__MATERIAL SHOWN__
※

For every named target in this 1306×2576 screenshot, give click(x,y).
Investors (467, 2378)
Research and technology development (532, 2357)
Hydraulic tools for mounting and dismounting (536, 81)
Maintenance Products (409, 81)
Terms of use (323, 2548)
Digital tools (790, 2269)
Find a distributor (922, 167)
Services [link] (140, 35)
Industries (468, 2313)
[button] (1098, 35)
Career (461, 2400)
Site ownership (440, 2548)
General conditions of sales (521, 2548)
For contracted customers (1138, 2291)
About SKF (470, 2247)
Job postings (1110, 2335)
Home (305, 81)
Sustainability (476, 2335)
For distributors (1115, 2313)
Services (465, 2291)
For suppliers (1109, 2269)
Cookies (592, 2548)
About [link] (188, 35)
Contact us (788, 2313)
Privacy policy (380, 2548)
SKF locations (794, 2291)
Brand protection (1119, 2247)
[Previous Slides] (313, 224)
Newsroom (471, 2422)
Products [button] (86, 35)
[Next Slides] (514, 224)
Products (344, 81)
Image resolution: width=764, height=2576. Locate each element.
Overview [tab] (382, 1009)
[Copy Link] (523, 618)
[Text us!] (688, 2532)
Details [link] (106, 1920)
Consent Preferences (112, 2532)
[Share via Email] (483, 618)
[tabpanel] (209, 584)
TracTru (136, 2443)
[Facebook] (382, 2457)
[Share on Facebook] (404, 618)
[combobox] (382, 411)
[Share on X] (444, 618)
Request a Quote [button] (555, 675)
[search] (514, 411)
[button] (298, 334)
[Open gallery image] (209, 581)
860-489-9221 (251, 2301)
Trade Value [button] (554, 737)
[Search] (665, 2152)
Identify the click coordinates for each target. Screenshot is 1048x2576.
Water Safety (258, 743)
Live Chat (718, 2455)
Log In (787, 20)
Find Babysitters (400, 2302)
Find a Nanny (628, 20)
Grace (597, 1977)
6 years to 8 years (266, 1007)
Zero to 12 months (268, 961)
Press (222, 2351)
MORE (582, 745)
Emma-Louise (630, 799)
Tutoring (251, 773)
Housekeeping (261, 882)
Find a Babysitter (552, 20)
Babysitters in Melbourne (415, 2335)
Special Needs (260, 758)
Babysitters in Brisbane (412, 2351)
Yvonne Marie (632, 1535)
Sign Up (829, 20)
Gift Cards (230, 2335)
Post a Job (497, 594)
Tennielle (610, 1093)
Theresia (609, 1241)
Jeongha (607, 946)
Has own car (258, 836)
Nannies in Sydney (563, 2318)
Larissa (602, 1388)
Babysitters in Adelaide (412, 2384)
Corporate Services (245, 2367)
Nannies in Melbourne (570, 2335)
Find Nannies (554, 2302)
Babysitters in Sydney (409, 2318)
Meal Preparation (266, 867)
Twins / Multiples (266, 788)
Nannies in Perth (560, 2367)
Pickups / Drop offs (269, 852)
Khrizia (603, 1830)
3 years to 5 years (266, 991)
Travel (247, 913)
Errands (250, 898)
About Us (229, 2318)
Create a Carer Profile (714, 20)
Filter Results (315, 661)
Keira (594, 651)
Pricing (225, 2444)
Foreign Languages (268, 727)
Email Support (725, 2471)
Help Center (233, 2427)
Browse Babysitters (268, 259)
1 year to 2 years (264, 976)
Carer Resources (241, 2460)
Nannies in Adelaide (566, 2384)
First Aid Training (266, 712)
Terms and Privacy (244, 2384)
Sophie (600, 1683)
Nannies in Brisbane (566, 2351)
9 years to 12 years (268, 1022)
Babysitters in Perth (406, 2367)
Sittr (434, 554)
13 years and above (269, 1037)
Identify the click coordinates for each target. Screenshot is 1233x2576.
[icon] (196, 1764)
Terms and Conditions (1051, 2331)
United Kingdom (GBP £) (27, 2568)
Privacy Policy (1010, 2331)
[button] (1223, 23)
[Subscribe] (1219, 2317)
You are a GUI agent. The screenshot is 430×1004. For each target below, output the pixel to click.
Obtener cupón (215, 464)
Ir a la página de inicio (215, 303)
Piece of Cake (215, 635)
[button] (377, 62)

※

__EXERCISE DESCRIPTION__
Repeat only the stretch of lines that opens with the line containing "9 years to 12 years (268, 1022)" and closes with the final line of the entries, both included, exactly as written.

__TASK RESULT__
9 years to 12 years (268, 1022)
Babysitters in Perth (406, 2367)
Sittr (434, 554)
13 years and above (269, 1037)
Identify the click coordinates for each target. Screenshot is 1233x2576.
[icon] (196, 1764)
Terms and Conditions (1051, 2331)
United Kingdom (GBP £) (27, 2568)
Privacy Policy (1010, 2331)
[button] (1223, 23)
[Subscribe] (1219, 2317)
You are a GUI agent. The screenshot is 430×1004. For each target below, output the pixel to click.
Obtener cupón (215, 464)
Ir a la página de inicio (215, 303)
Piece of Cake (215, 635)
[button] (377, 62)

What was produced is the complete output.